Locate the string "resolution" throughout the material and copy every line in which it occurs.

####################

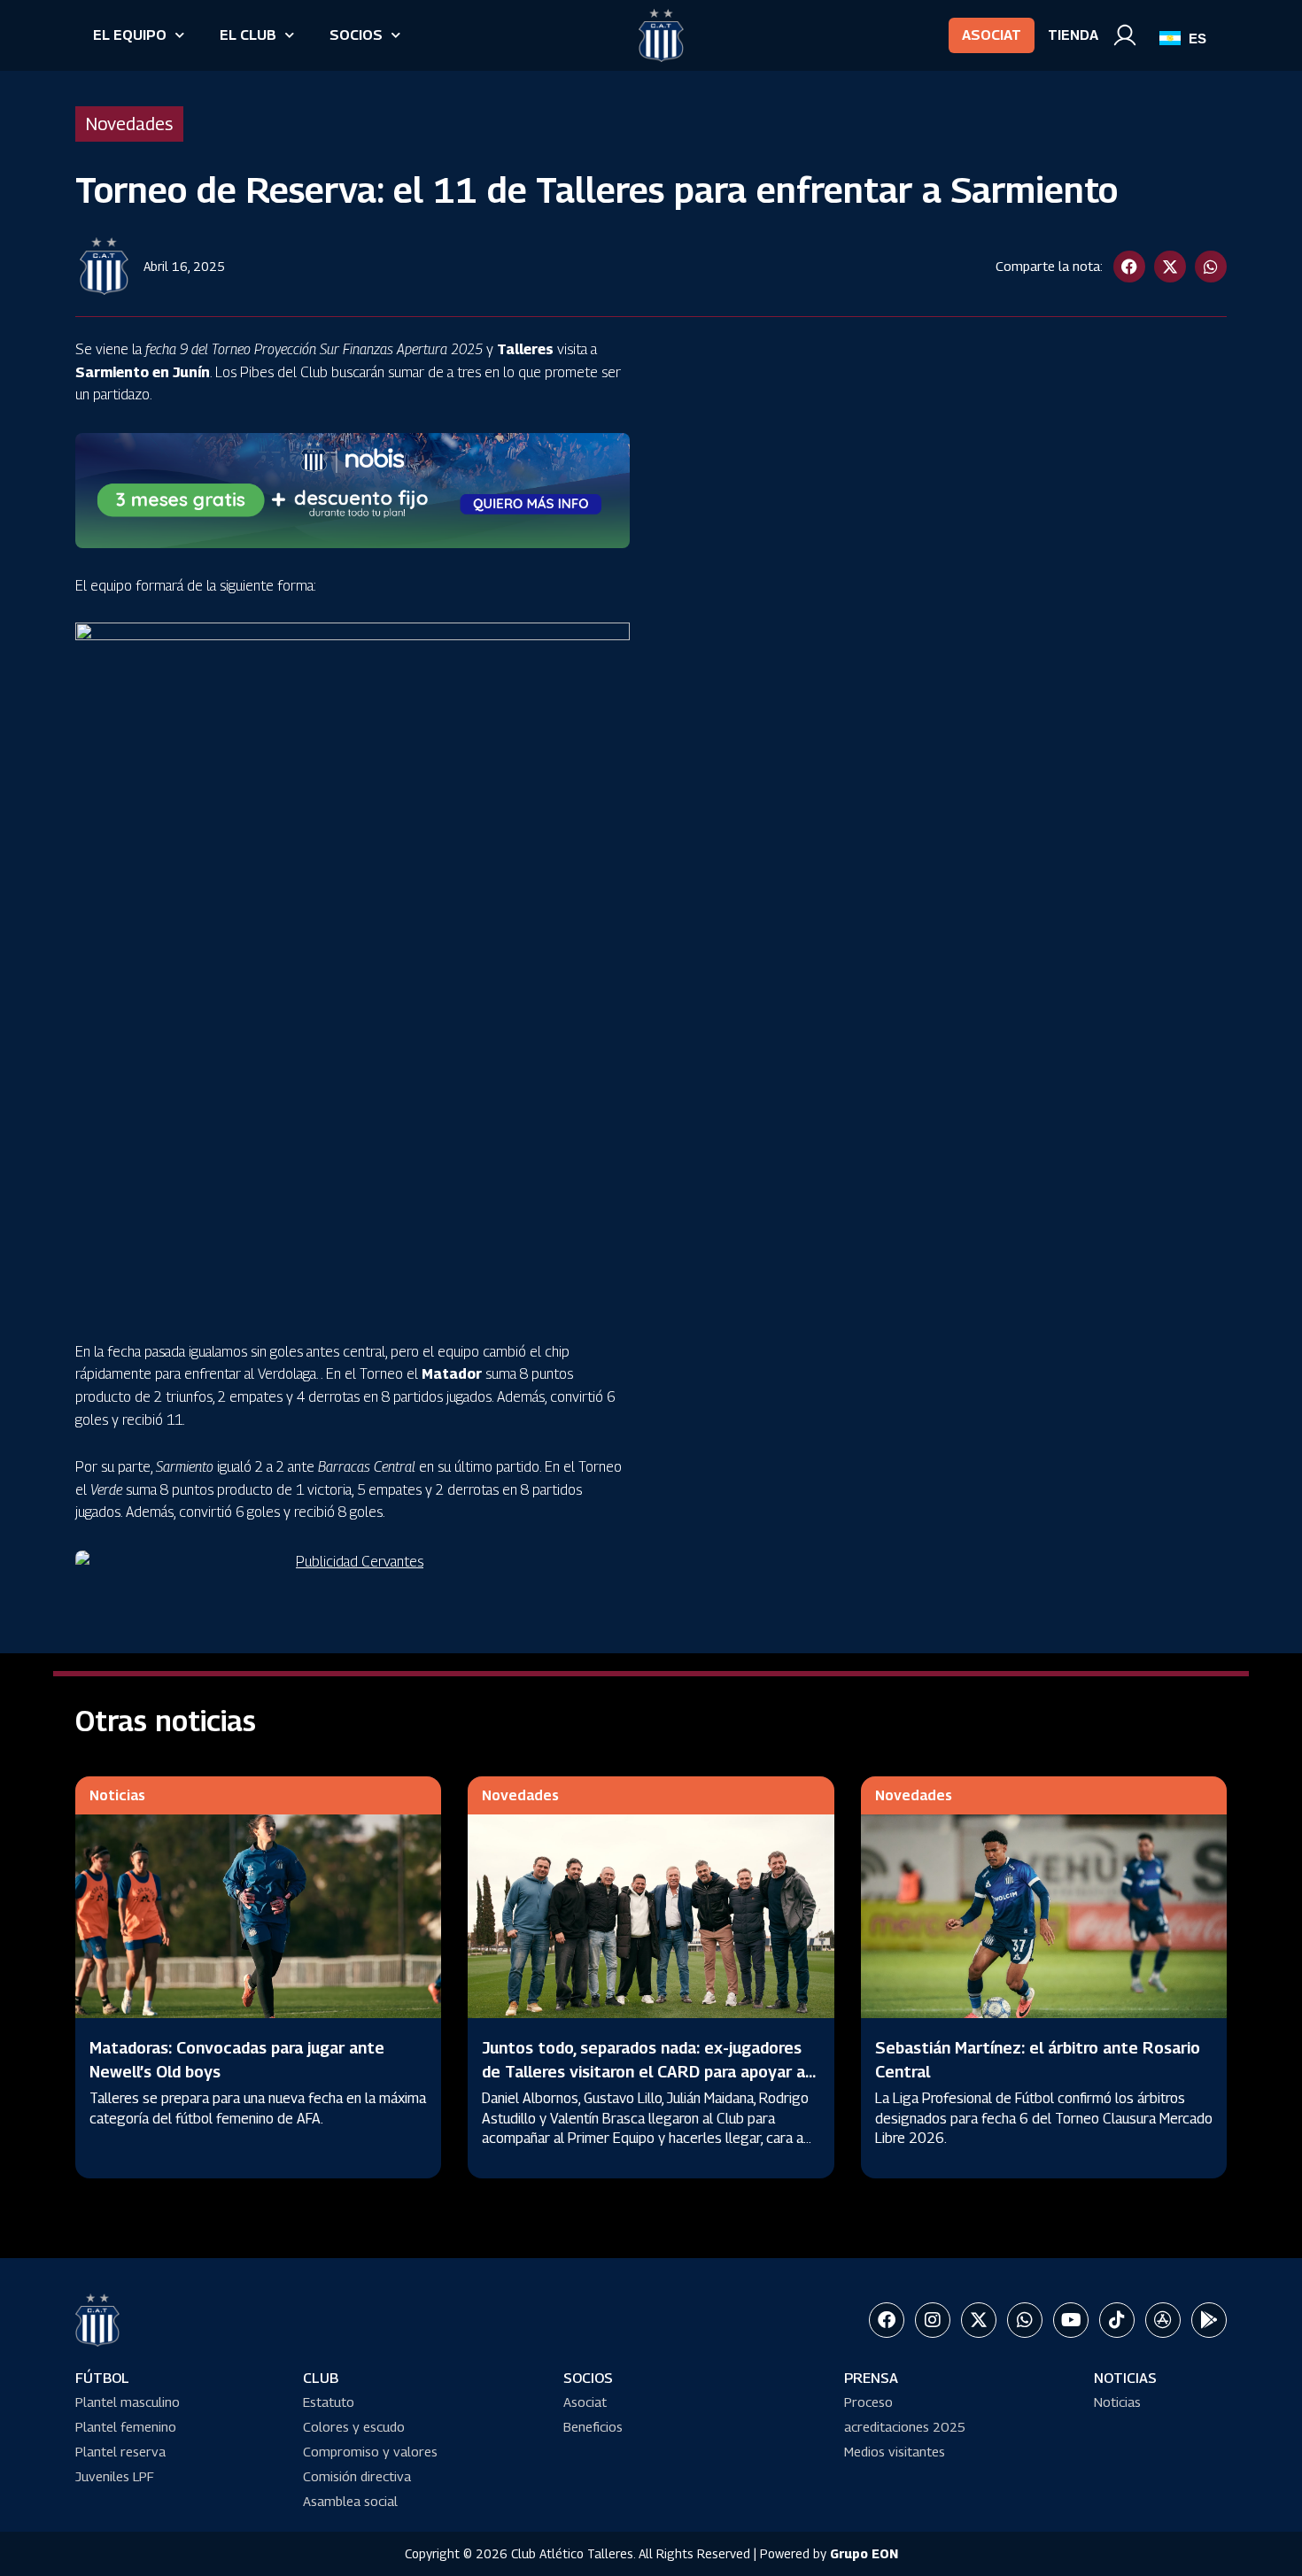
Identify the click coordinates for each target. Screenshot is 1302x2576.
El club (248, 35)
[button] (1129, 266)
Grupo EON (864, 2553)
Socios (356, 35)
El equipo (130, 35)
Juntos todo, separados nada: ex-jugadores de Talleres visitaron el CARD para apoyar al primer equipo (646, 2071)
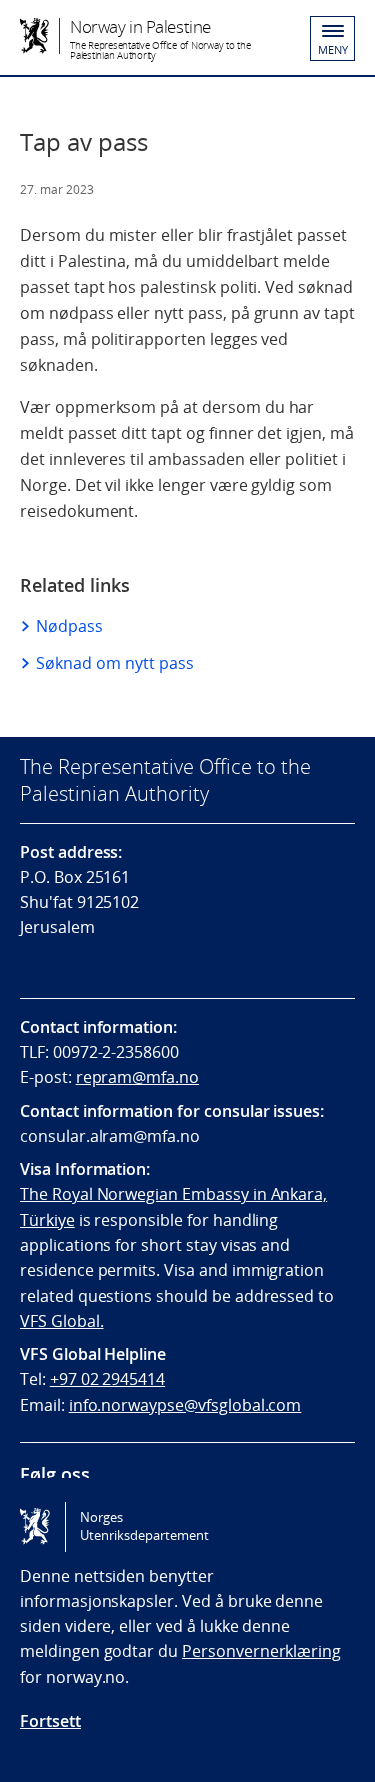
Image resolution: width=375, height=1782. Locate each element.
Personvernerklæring (261, 1651)
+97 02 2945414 (107, 1379)
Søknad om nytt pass (115, 663)
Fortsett (50, 1721)
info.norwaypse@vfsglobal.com (185, 1405)
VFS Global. (61, 1321)
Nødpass (69, 626)
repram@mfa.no (137, 1077)
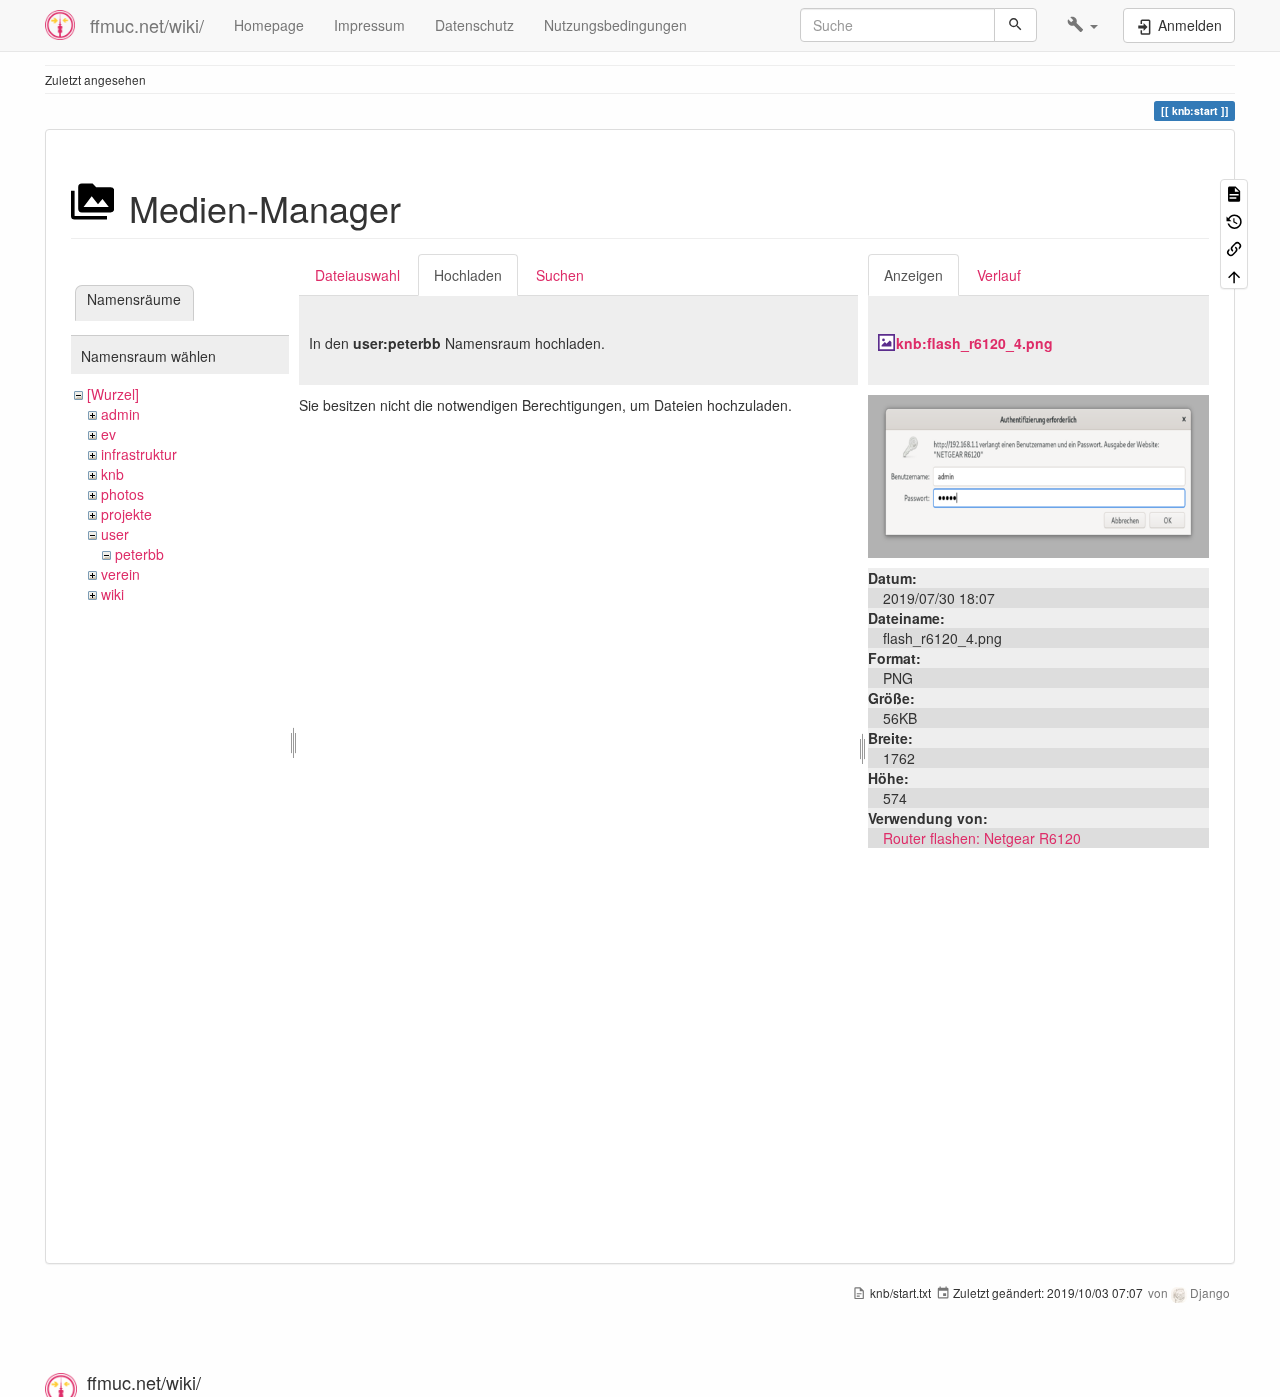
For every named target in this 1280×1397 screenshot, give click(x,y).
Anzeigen (913, 275)
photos (122, 494)
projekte (126, 514)
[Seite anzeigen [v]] (1234, 192)
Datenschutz (474, 25)
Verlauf (999, 275)
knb (112, 474)
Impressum (369, 25)
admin (120, 414)
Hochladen (468, 275)
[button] (1082, 25)
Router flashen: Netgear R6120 (982, 838)
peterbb (139, 554)
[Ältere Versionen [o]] (1234, 219)
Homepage (269, 25)
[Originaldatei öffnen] (1038, 474)
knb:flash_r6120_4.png (974, 343)
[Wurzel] (113, 394)
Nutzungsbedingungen (615, 25)
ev (108, 434)
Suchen (560, 275)
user (115, 534)
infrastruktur (139, 454)
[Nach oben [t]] (1234, 274)
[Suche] (1015, 25)
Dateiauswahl (357, 275)
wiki (112, 594)
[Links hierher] (1234, 247)
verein (120, 574)
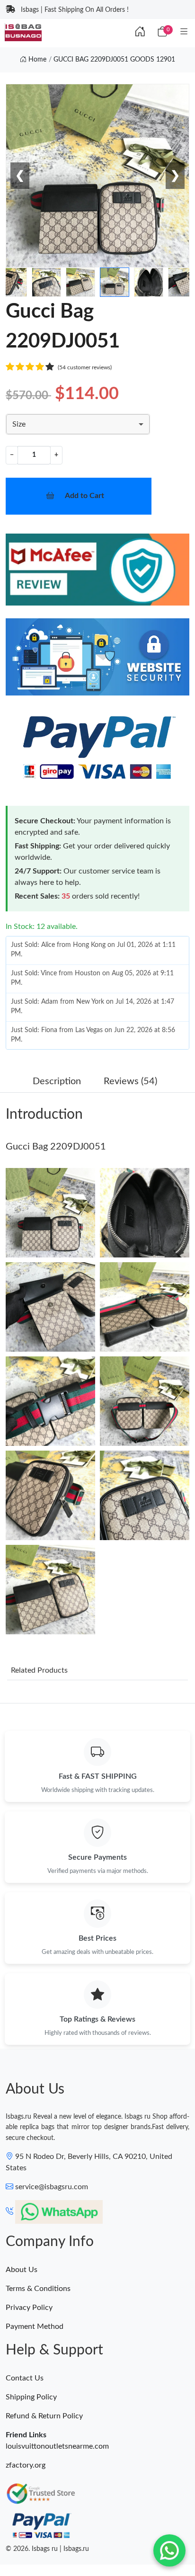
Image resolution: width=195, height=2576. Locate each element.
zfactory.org (25, 2465)
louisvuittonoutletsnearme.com (57, 2446)
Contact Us (25, 2378)
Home (36, 59)
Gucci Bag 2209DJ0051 (56, 1146)
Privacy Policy (29, 2307)
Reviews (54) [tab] (130, 1081)
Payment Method (34, 2326)
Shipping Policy (31, 2397)
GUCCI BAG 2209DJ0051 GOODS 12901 (114, 59)
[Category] (184, 32)
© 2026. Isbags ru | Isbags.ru (47, 2549)
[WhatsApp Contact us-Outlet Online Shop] (169, 2550)
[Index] (140, 32)
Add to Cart (84, 495)
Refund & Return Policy (44, 2416)
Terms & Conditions (38, 2288)
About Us (21, 2269)
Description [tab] (57, 1081)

####################

Finished task:
Image resolution: width=375, height=1782. Locate each element.
Image resolution: width=195, height=2576. Locate each element.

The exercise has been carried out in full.